The statutory operating profit for the period was $57.9
million, down 24% on the $76.5 million in the previous
corresponding period (pcp).
The reported profit after tax was $2.1 million, down from the
$22.9 million in the pcp. Z paid $1.3 million in tax in the
half year compared to $9.1 million in the pcp.
However, Z preferred to concentrate on what it called the
"current cost" operating profit which was $96.8 million in
the half year, up 17% on the pcp.
Z is owned by listed infrastructure company Infratil and the
New Zealand Superannuation Fund which bought the assets from
Shell New Zealand.
Z chief executive Mike Bennetts said the company's management
and capital providers focused on current cost earnings as
they reflected the "underlying business model", with Z
constantly selling fuel and buying product to replenish its
inventory. Z used various risk management tools, including
currency and commodity hedging to protect margin in a
business which was high volume and low margin.

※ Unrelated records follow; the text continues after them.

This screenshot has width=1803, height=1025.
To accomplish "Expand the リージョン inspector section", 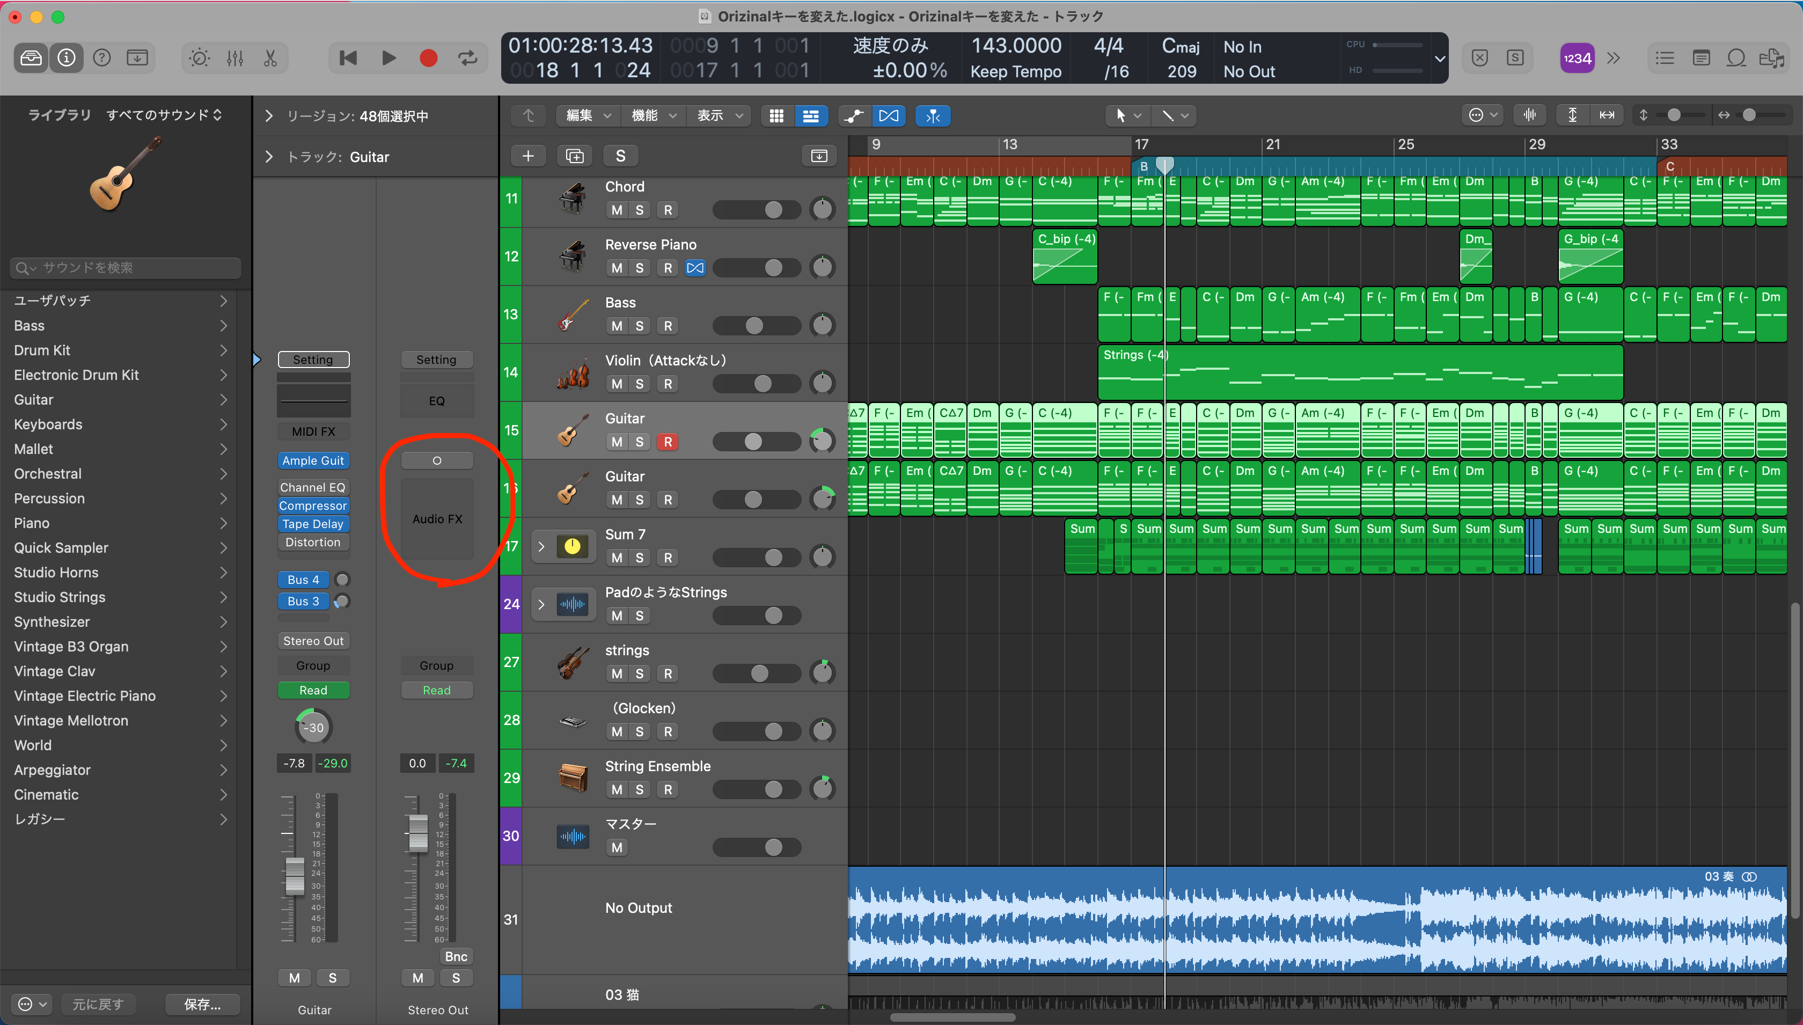I will pyautogui.click(x=269, y=116).
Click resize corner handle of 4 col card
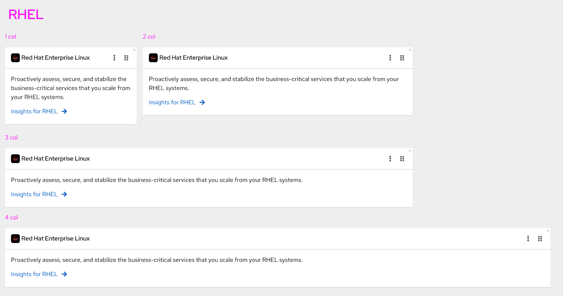 tap(548, 231)
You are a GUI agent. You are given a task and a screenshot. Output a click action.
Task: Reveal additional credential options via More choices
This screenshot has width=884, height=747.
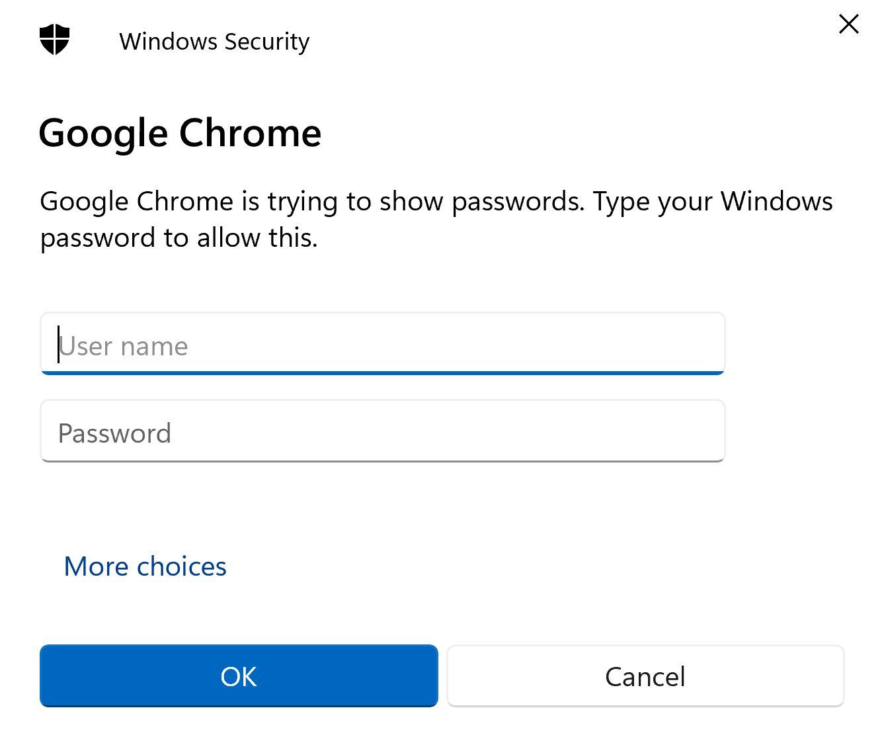tap(145, 566)
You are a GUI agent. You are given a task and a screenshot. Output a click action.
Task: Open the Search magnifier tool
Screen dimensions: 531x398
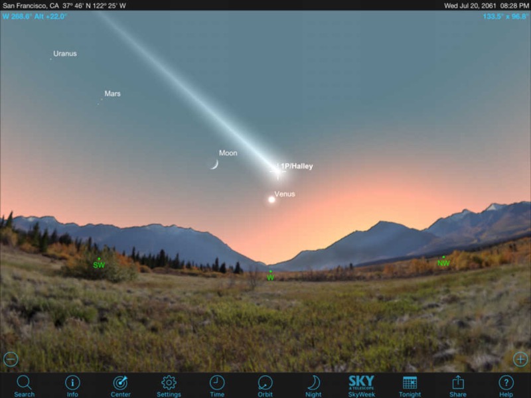(x=24, y=383)
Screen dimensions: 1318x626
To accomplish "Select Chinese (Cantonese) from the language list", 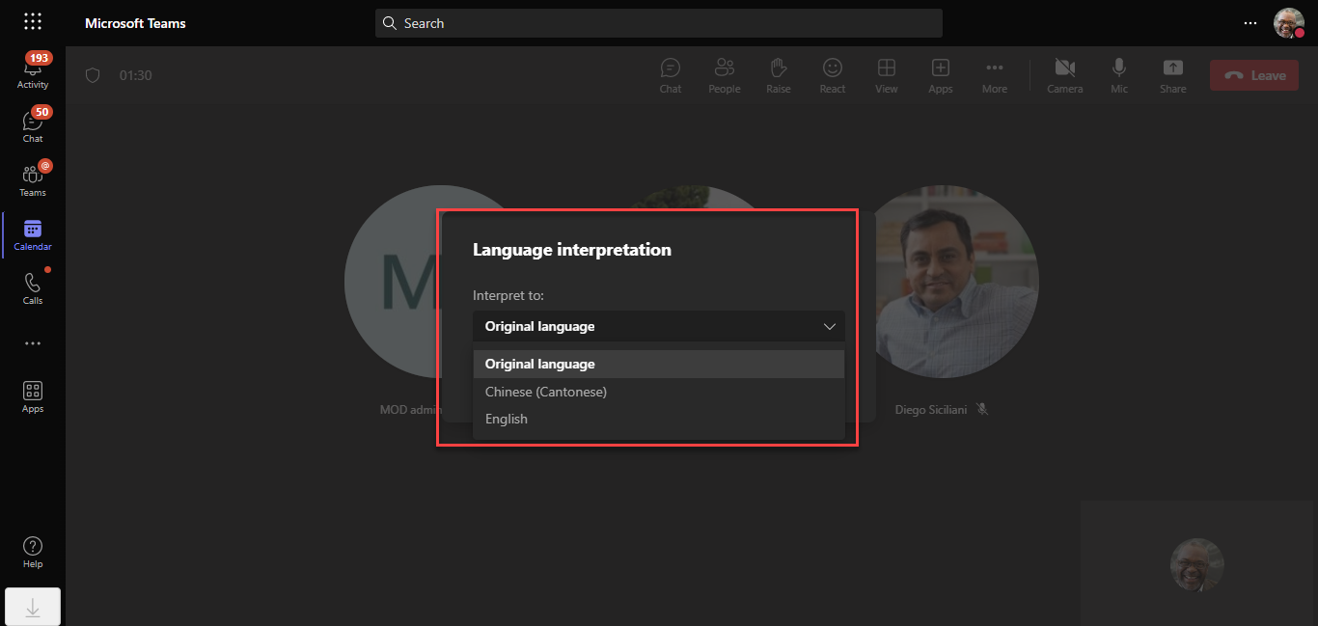I will click(545, 392).

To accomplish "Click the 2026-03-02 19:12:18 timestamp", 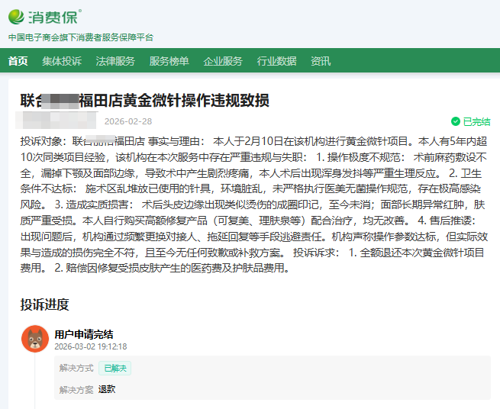I will 90,346.
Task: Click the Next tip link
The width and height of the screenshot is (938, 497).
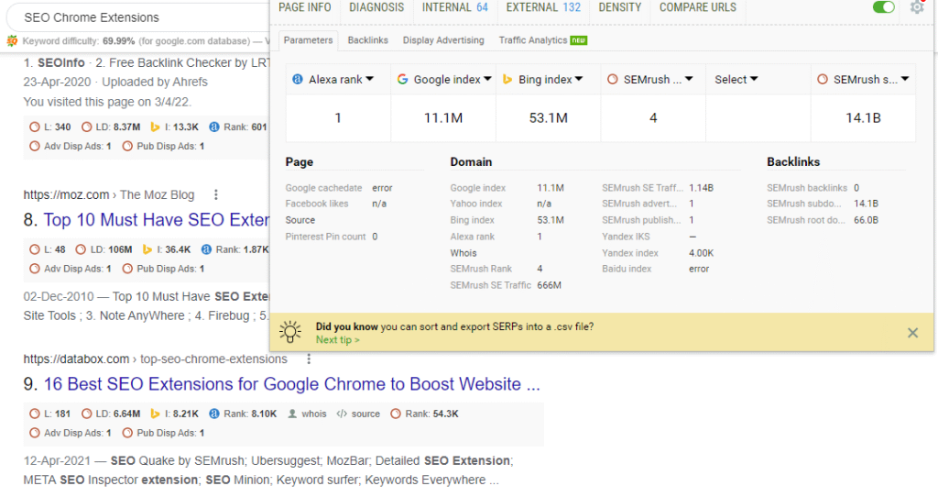Action: (x=337, y=340)
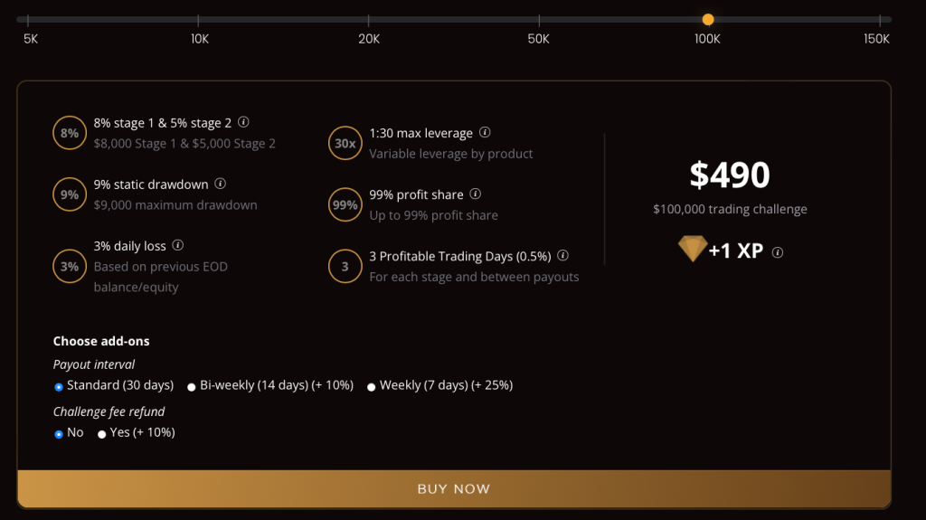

Current cost was calculated by revaluing the cost of fuel to
its current value. Current cost was a non International
Financial Reporting Standards number.
This year, companies throughout New Zealand have used
differing reporting methods to focus investor attention on
the best possible result. Terms like normalised or underlying
earnings have been prominent in the last and current
Fuel prices have been dropping in recent days and Mr Bennetts
said Z remained committed to transparency around prices,
margins and profitability.
"In a $2 per litre-plus market, the New Zealand public expect
to be told how much money a local company like Z makes."
Over the reported period, there was volatility in fuel
margins but at the end of the period, Z's current cost net
profit after tax equated to a margin of 2.6c per litre
compared to 2.4c per litre for the pcp, he said.
There had been a much-needed short-term improvement in gross
margins but that was mostly offset by growing operating and
financing costs, meaning Z was still in a high volume, low
margin industry with need for major capital investment.
"Commentators like the AA repeat that fuel margins are higher
than historical averages but they miss the point that the
post tax profits are largely the same."
Figures included in the report showed that Dubai crude
started the period at $147 a barrel and finished at $133.
It was also Z's view that the history of the industry had not
served New Zealand or the motorist well and that the current
state of the industry and its infrastructure was something to
be fixed rather than be proud of, Mr Bennetts said.
Mr Bennetts reaffirmed the company's full year current cost
guidance at $185 million to $200 million.